From this point, it can be clearly seen that the infrared transmittance and non-halogen flame retardance of the resin composition can be determined according to the content of aromatic phosphate and fluorinated olefin having high compatibility with polycarbonate.

Claims (10)

(A) A polycarbonate resin prepared by the reaction of a dihydric phenol compound with a phosgene or a diester carbonate and containing no halogen, (B) an aromatic phosphate, (C) a fluorinated olefin, and having an infrared transmittance of 12 to A flame retardant thermoplastic resin composition, characterized in that it is 18 m and flame retardancy is VO. A flame-retardant thermoplastic resin composition comprising (A) 83 to 93% by weight of polycarbonate resin, (B) 6 to 16% by weight of aromatic phosphate, and (C) 0.08 to 0.3% by weight of fluorinated olefin. delete The flame retardant thermoplastic resin composition according to claim 1 or 2, wherein (B) the aromatic phosphate is selected from aromatic monophosphate, aromatic diphosphate or mixtures thereof. The flame-retardant thermoplastic resin composition according to claim 4, wherein the aromatic monophosphate is selected from the group consisting of halogen-free triarylphosphate and trialkyl-arylphosphate. 6. The compound of claim 5, wherein said triaryl phosphate is selected from the group consisting of triphenyl phosphate, tricresyl phosphate, trizayl phosphate and tresyl diphenyl phosphate; The trialkyl-aryl phosphate is octyl diphenyl phosphate, flame retardant thermoplastic resin composition. The flame retardant thermoplastic resin composition of claim 4, wherein the aromatic diphosphate has the following Chemical Formula 1: [Formula 1]

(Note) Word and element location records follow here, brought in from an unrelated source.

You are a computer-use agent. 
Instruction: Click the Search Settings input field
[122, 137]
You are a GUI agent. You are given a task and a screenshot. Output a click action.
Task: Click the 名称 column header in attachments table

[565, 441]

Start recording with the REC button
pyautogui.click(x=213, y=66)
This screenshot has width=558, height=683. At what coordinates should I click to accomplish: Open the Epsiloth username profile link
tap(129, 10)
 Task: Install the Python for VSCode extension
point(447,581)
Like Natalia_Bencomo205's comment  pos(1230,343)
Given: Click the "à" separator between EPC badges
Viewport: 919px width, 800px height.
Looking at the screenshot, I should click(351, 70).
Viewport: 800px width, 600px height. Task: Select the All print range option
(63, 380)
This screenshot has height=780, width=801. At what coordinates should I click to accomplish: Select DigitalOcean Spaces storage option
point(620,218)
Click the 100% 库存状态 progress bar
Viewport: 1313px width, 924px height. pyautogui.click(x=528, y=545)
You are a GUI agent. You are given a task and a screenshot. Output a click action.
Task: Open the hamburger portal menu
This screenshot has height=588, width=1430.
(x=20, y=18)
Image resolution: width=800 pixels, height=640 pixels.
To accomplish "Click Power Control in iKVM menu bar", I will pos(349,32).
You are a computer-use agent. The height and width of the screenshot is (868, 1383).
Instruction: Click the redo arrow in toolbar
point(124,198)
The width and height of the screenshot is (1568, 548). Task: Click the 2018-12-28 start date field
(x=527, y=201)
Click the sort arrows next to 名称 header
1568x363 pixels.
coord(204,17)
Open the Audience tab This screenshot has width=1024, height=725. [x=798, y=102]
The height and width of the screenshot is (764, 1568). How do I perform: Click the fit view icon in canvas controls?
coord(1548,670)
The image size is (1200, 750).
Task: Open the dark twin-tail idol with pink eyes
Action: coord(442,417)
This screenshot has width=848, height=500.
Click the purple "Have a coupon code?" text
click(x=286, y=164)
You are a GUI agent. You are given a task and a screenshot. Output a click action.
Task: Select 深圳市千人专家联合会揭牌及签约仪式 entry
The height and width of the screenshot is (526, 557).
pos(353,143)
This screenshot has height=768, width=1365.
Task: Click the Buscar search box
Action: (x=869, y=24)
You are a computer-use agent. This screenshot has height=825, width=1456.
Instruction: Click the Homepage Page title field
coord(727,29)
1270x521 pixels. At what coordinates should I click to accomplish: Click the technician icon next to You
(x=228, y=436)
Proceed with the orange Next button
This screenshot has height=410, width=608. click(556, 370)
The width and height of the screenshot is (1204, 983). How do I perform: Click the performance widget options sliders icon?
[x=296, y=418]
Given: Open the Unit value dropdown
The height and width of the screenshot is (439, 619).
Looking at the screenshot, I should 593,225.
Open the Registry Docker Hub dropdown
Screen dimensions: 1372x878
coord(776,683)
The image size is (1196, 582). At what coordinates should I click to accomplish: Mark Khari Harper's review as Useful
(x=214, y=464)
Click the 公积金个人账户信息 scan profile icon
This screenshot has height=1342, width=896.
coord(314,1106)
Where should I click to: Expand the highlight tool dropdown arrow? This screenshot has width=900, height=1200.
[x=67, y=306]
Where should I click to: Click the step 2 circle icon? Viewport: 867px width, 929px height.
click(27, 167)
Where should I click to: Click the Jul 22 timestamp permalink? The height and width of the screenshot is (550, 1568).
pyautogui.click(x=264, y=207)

(Wherein Ar ₁ -Ar ₄ is an aryl group substituted with a phenyl group or 1 to 3 C ₁ -C ₄ alkyl groups, R is phenyl or bisphenol A, and 1 ≦ n ≦ 2) The flame retardant thermoplastic resin composition according to claim 1 or 2, wherein the fluorinated olefin is selected from fluorinated polyethylene to fluorinated polyethylene combined with an organic material or a thermoplastic resin. The flame retardant thermoplastic resin composition according to claim 8, wherein the fluorinated polyethylene is polytetrafluoroethylene. The flame retardant of claim 1 or 2, wherein the flame retardant resin composition further comprises at least one component selected from the group consisting of lubricants, heat stabilizers, light stabilizers, anti-drip agents, pigments and dyes, and inorganic fillers. Thermoplastic resin composition.